Records shown:
***
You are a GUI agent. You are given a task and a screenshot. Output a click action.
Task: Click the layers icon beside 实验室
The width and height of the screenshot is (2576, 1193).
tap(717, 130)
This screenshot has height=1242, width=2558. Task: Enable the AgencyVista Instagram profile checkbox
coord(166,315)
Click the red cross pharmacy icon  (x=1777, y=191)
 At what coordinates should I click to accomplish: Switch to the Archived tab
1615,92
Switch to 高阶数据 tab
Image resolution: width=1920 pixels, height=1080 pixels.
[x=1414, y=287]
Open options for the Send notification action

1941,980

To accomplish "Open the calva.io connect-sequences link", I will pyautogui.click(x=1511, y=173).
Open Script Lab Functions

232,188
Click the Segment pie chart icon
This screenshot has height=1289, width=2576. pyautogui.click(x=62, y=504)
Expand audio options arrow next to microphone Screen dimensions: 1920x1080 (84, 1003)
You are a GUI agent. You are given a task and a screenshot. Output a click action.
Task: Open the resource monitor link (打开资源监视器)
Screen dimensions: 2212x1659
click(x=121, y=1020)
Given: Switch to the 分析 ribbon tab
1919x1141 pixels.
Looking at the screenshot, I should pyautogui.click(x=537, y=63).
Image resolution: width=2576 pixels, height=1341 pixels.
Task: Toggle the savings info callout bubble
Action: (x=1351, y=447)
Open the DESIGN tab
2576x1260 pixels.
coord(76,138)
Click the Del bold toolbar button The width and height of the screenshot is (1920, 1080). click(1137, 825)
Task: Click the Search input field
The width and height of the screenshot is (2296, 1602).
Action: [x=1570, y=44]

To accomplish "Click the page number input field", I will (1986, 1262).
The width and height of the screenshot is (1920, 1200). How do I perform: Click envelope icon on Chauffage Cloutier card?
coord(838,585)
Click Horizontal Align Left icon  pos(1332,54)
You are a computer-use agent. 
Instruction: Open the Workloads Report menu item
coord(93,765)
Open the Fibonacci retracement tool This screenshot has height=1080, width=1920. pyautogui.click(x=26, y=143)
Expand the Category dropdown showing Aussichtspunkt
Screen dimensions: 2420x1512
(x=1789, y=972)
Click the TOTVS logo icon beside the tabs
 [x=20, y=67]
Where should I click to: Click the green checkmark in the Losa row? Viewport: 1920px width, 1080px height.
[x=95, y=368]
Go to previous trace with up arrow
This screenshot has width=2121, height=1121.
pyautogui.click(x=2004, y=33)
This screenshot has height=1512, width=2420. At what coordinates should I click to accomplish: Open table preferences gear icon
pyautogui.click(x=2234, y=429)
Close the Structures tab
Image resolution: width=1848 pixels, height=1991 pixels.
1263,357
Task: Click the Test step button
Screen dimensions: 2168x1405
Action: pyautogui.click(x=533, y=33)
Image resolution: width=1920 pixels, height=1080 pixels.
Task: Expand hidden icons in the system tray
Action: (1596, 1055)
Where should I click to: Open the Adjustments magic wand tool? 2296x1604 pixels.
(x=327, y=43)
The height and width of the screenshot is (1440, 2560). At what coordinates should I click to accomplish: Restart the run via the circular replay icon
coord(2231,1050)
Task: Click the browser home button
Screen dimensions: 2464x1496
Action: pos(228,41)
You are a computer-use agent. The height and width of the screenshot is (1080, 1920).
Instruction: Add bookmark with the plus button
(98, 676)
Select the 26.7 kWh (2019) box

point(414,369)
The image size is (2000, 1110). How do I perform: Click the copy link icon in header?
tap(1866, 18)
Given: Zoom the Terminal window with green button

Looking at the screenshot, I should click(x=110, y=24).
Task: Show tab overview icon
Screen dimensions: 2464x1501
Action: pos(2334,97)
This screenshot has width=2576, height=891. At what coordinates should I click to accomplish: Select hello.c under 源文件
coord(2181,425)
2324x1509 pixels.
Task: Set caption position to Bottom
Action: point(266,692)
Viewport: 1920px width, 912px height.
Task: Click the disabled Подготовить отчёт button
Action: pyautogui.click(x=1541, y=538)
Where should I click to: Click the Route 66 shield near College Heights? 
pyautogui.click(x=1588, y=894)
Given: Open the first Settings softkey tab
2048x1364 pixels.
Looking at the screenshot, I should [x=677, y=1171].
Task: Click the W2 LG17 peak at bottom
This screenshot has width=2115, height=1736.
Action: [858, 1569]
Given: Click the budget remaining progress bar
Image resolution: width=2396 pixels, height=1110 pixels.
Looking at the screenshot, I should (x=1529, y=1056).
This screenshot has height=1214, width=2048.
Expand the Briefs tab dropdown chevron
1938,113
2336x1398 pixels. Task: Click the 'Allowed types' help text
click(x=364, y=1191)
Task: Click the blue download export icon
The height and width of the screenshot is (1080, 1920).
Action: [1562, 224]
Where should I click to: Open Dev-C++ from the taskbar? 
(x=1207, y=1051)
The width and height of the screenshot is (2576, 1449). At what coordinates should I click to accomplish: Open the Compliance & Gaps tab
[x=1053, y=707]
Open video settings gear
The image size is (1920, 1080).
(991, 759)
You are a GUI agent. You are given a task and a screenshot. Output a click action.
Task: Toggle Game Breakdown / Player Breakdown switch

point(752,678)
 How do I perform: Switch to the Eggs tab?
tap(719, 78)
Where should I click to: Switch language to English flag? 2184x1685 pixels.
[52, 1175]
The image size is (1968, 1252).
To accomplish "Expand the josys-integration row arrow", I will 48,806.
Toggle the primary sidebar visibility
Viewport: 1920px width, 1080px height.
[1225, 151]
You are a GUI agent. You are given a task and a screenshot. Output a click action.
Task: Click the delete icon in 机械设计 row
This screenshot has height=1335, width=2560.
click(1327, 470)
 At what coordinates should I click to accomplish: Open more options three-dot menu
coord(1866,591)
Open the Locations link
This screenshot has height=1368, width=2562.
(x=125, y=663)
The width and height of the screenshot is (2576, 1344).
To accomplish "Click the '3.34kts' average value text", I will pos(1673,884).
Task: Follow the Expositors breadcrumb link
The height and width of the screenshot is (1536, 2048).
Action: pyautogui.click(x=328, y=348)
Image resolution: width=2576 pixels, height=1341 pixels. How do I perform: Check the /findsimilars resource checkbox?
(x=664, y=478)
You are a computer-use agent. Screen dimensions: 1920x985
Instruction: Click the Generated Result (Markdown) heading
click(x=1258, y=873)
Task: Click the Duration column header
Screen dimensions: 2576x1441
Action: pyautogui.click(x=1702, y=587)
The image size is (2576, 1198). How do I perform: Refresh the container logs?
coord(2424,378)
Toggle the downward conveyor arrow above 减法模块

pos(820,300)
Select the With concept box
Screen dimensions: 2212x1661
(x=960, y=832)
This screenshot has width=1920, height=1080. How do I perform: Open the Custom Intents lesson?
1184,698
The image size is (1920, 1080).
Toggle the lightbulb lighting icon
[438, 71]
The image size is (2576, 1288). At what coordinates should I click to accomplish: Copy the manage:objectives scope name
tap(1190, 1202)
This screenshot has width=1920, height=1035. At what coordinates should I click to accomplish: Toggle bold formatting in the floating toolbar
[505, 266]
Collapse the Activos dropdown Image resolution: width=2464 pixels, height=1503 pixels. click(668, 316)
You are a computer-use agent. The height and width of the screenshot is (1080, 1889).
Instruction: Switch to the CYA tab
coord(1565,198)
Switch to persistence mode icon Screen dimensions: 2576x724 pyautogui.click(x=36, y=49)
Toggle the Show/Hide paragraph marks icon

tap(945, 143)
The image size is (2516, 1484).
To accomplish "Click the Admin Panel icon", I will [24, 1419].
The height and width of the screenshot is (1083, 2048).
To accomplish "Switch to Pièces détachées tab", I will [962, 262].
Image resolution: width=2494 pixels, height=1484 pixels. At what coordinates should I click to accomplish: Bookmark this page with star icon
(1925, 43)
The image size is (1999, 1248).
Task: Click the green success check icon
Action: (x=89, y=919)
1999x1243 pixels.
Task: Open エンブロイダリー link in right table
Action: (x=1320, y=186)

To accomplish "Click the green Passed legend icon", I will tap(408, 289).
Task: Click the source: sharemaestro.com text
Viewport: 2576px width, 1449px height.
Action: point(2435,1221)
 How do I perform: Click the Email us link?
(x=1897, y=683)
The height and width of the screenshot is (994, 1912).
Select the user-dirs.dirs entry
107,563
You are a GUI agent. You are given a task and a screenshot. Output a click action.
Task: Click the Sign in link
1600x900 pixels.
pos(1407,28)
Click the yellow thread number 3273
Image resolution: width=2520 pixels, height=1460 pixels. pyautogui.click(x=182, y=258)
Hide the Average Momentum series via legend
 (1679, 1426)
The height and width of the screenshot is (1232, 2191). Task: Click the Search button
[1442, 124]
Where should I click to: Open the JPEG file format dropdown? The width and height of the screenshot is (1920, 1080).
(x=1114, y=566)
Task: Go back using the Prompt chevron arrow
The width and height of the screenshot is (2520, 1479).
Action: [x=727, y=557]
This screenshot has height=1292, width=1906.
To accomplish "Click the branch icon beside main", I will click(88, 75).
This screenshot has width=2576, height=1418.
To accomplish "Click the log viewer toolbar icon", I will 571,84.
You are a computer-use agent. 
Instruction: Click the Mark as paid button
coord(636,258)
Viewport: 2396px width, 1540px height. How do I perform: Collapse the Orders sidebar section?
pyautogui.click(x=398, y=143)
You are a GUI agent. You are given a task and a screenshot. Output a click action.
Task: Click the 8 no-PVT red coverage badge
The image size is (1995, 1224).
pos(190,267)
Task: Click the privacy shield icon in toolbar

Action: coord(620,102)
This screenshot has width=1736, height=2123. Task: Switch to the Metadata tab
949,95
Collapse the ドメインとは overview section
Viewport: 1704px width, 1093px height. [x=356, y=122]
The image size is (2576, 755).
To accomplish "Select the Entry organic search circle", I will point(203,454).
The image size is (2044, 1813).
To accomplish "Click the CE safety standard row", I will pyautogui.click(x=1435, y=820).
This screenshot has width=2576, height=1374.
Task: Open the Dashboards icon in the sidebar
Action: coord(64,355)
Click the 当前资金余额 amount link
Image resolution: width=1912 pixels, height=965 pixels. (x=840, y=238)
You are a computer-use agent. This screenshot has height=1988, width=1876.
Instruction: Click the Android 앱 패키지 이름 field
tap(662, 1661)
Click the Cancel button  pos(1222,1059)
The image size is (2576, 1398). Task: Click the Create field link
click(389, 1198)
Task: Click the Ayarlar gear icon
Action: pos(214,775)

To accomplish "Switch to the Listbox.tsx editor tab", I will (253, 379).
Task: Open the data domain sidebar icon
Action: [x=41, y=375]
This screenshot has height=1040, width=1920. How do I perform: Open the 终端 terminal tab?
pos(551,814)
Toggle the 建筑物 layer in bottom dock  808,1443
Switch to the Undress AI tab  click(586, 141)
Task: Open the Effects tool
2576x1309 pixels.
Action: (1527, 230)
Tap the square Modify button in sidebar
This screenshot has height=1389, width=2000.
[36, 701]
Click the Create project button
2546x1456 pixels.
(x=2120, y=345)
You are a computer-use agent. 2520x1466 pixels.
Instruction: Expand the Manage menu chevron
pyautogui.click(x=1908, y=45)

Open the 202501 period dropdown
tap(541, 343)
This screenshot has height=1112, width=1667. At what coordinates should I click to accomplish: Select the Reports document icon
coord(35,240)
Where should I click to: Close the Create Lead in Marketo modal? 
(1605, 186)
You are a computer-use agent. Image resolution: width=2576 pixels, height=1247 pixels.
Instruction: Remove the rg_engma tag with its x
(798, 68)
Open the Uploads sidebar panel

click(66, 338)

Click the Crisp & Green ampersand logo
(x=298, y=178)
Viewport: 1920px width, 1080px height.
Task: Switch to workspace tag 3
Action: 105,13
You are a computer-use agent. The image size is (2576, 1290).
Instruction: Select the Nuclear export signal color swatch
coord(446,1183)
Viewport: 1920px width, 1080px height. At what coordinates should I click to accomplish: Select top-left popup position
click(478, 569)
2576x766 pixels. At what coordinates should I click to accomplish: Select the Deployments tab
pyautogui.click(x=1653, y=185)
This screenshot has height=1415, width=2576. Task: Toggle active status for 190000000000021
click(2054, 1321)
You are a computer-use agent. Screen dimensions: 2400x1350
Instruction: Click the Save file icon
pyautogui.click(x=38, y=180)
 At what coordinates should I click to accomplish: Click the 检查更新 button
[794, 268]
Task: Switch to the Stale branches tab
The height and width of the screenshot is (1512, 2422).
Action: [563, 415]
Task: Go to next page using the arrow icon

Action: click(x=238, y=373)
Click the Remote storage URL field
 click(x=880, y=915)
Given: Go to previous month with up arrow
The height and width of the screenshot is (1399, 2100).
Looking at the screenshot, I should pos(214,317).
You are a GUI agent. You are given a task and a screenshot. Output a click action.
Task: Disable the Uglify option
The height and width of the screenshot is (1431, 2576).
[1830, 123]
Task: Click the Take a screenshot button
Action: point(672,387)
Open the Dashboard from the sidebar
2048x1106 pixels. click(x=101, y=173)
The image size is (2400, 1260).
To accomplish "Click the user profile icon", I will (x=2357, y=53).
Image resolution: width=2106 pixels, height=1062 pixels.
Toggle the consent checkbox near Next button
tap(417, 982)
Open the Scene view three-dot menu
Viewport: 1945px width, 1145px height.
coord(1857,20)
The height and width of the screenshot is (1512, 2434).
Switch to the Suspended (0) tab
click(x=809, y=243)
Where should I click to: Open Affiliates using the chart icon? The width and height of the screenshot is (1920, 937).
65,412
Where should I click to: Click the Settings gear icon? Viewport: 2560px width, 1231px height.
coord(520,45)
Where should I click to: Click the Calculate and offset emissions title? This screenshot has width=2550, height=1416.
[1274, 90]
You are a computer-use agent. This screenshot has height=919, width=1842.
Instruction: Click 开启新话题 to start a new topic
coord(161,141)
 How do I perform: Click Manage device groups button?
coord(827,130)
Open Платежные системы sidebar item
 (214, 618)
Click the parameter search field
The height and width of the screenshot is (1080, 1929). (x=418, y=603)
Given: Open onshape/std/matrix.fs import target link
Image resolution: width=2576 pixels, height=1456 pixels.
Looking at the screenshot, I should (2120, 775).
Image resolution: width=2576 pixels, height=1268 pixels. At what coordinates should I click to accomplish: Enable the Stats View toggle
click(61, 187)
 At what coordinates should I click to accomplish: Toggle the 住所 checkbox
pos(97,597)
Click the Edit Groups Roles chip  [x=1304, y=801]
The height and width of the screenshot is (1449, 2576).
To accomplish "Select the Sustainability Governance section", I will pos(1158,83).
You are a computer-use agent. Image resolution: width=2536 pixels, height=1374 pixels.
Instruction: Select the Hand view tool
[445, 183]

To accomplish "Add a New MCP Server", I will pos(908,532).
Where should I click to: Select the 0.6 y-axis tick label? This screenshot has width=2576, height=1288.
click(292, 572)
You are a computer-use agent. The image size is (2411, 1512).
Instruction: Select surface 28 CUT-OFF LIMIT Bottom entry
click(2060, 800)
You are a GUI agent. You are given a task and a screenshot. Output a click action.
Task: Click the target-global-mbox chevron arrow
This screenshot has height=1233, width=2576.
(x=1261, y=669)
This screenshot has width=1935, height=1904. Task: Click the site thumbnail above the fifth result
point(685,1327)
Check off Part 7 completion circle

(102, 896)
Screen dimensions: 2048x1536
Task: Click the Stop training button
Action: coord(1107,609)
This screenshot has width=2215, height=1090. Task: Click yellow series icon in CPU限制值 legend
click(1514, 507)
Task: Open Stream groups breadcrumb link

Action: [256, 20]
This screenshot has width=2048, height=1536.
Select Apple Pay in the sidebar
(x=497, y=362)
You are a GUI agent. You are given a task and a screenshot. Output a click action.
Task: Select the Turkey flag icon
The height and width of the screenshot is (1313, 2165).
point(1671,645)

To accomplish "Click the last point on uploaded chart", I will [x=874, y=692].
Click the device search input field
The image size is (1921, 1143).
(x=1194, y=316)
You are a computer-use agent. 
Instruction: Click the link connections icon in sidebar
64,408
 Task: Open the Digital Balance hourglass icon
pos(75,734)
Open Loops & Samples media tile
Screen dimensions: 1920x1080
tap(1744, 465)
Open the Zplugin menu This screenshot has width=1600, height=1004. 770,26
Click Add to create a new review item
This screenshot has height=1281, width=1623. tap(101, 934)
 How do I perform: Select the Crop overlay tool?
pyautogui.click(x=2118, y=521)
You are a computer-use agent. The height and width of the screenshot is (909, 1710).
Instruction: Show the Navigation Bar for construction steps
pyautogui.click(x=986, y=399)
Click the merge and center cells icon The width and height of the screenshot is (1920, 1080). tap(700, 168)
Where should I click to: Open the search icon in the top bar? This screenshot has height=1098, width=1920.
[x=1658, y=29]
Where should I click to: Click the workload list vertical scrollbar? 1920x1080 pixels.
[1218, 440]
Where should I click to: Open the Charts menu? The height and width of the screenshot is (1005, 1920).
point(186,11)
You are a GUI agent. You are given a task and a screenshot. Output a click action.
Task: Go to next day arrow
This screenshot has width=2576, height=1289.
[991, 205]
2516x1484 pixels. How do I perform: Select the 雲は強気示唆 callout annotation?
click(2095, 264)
***
The lines you need are those holding the word "target"; copy each of them from the material above.

Given: Open onshape/std/matrix.fs import target link
Task: Click the target-global-mbox chevron arrow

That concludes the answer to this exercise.